Don’t spend it like Britney
You’re not as rich as Britney Spears, but you can still beat her at retirement savings, says Money Magazine’s Janice Revell in The “bombshell news” in personal finance last week was that Spears spends every penny of her $737,000-a-month income “(yes, per month)”—but her “saving habits are actually pretty normal.” Britney could retire with $300 million at age 65 if she socked away 8 percent of that a year, starting from scratch “like any other 25-year-old.” But a 25-year-old starting at $30,000 a year could retire with nearly $2 million by putting 8 percent in a 401(k). For 20-somethings, their biggest asset is time. Too bad the “overwhelming majority” aren’t spending it wisely.

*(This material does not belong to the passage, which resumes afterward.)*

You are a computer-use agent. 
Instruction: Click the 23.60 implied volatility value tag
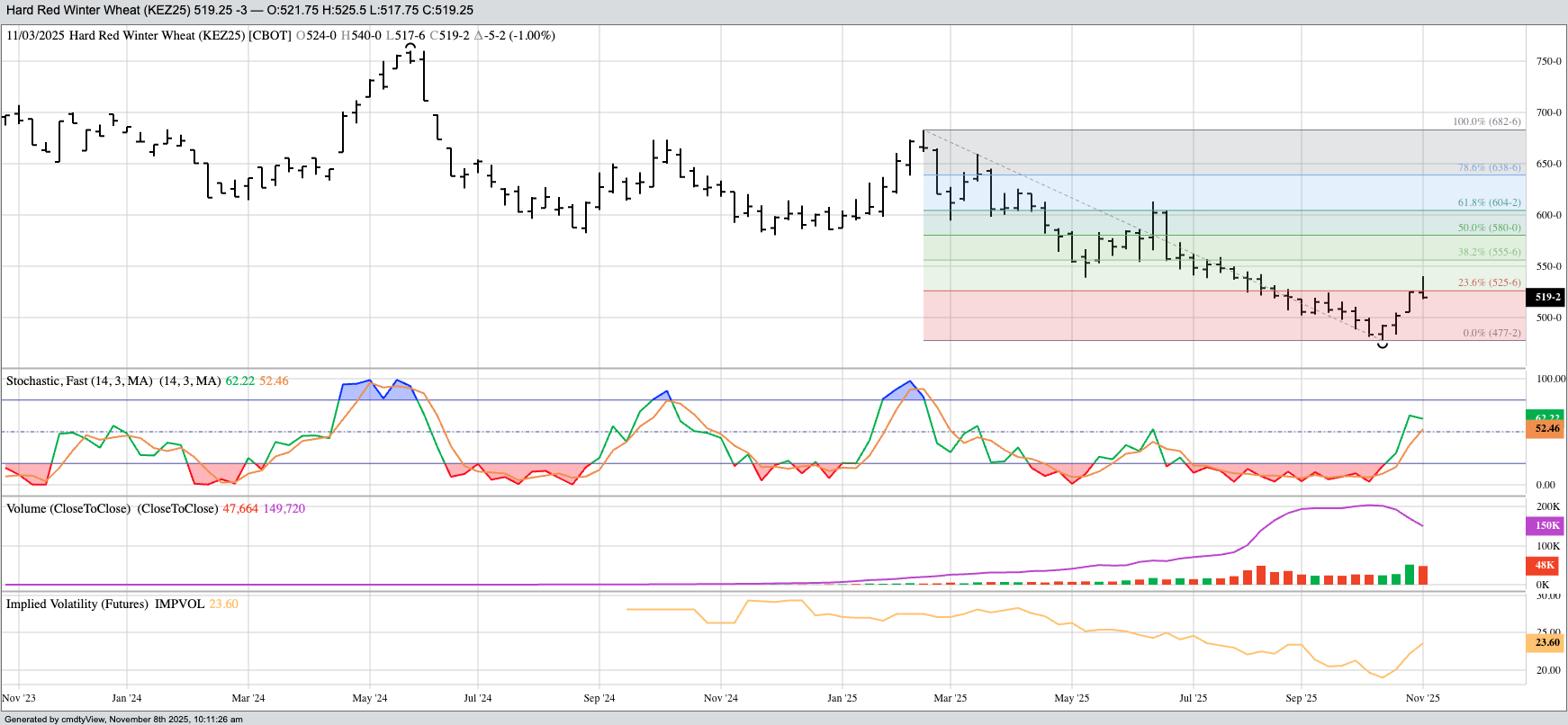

The coming recession’s silver lining
A recession is coming, but that isn’t all bad, says Robert Samuelson in The Washington Post. “Recessions are problems, not tragedies.” And since “the business cycle hasn’t been repealed,” rising oil prices, the growing credit crunch, and the deepening housing crisis suggest the time for the next one is at hand. But there are “often-overlooked benefits” to recessions. They quash inflation, “punish reckless financial speculation,” and discipline the economy for long-term strength. A recession now could even tamp down oil prices and “trigger a faster—and healthier—drop in home prices,” speeding up the housing recovery. The worst thing we could do is prevent the cycle from running its course.